In this study, between 2010 and 2019, 88 stage IVB cervical cancer patients initially diagnosed with brain metastasis from the SEER database were available for analysis. The case numbers were much more substantial than in previous studies, which were mostly case reports [12,13]. This resulted in improved credibility of our research. Subsequently, we retrospectively evaluated the risk factors for developing brain metastasis and prognostic factors for OS in stage IVB cervical cancer patients with brain metastasis. To our knowledge, this study covered risk, survival, and treatment analysis for the first time and found that survival advantage significantly favors patients who underwent chemoradiotherapy in stage IVB cervical cancer patients with brain metastasis. These results were of important reference value for clinical diagnosis and treatment. In this study, the incidence rate of initially diagnosed brain metastasis was 0.35% (88/25,476) between 2010 and 2019, which was much less than recurrence with brain metastasis (1.2%). The result indicated possible different clinical characters between the two types [14,15]. Logically, brain metastasis deserves more detailed sub-classification and treatment modality optimization in clinical practice. Previous studies mainly focused on recurrence manifested with brain metastasis [13,16], while this study concentrated on initially diagnosed brain metastasis. Thereby, our research is of great novelty.

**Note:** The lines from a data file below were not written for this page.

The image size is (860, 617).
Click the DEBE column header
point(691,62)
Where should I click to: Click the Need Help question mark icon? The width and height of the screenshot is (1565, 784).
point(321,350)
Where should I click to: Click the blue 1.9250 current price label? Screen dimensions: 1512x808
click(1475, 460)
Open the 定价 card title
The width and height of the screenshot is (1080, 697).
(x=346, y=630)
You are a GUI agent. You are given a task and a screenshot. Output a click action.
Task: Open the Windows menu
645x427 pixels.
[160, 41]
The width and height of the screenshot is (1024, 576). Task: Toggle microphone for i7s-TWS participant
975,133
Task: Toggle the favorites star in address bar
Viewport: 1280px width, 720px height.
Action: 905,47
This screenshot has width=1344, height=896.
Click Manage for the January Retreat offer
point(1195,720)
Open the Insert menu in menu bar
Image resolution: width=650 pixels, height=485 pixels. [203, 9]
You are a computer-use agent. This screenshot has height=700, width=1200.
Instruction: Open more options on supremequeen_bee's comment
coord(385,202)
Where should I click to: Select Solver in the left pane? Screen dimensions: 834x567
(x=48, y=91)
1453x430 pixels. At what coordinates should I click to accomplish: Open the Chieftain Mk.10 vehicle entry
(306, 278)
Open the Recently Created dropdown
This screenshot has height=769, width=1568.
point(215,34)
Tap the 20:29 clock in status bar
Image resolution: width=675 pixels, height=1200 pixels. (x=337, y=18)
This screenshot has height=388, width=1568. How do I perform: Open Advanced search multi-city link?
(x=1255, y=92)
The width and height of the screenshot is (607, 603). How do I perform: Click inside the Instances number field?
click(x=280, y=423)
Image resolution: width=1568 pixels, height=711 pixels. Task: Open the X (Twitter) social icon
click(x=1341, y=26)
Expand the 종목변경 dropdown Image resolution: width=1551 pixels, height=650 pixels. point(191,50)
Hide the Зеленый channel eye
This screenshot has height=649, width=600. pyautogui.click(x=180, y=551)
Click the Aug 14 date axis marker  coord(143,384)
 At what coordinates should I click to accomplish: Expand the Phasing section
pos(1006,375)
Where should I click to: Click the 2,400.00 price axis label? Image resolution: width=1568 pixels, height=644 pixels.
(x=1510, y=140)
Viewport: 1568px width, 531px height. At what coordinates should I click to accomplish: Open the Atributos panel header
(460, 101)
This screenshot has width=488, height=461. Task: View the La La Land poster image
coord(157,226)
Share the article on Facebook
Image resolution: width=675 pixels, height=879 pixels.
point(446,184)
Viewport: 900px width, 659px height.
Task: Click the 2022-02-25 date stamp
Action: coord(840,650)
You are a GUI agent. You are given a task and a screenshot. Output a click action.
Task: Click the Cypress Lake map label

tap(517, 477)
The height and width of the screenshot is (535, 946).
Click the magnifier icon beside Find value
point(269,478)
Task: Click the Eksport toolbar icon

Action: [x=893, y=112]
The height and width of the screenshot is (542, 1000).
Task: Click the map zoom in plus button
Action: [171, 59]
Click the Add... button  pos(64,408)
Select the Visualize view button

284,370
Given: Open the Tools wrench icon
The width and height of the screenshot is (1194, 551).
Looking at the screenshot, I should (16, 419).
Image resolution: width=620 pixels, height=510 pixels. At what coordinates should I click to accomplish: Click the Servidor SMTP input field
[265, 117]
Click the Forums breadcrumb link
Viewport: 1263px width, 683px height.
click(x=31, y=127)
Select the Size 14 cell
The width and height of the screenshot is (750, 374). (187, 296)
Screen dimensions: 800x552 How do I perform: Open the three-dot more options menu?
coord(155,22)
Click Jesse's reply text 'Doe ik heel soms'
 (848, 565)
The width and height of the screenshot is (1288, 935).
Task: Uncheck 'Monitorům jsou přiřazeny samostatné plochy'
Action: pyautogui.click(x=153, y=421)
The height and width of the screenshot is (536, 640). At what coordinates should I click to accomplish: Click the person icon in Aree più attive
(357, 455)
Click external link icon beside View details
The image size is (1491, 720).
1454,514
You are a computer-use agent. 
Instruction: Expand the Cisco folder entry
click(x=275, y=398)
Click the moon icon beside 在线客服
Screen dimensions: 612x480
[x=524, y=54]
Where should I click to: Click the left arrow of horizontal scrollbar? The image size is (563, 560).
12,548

Further analysis revealed that patients with lung metastasis, liver metastasis, or bone metastasis were more likely to develop brain metastasis. The reason for this phenomenon may be that once cervical cancer patients developed liver, lung, or bone metastasis, cancer cells had already appeared in the blood, making it easier to penetrate the blood–brain barrier [10,17]. Surprisingly, in this study, age older than 65 were associated with decreased risk of developing brain metastasis. It seemed reasonable because previous study reported a high rate of cervical adenocarcinoma in younger patients with an increasing risk of lymph node metastasis, which resulted in a reduced survival rate compared with older women [18]. Brain metastasis can occur in any pathological type [19–21]. Pervious study observed an increased probability for developing brain metastasis in small cell carcinoma (SCC) of cervical cancer, which may be associated with a poor prognosis. Kim et al. reported a different outcome that SCC achieved more survival than other histology, which could be explained by the fact that cervical cancer patients with SCC were more likely to receive multimodal therapy [9]. However, in this study we found no statistical relationship between histology types and the occurrence and prognosis in stage IVB cervical cancer patients with brain metastasis.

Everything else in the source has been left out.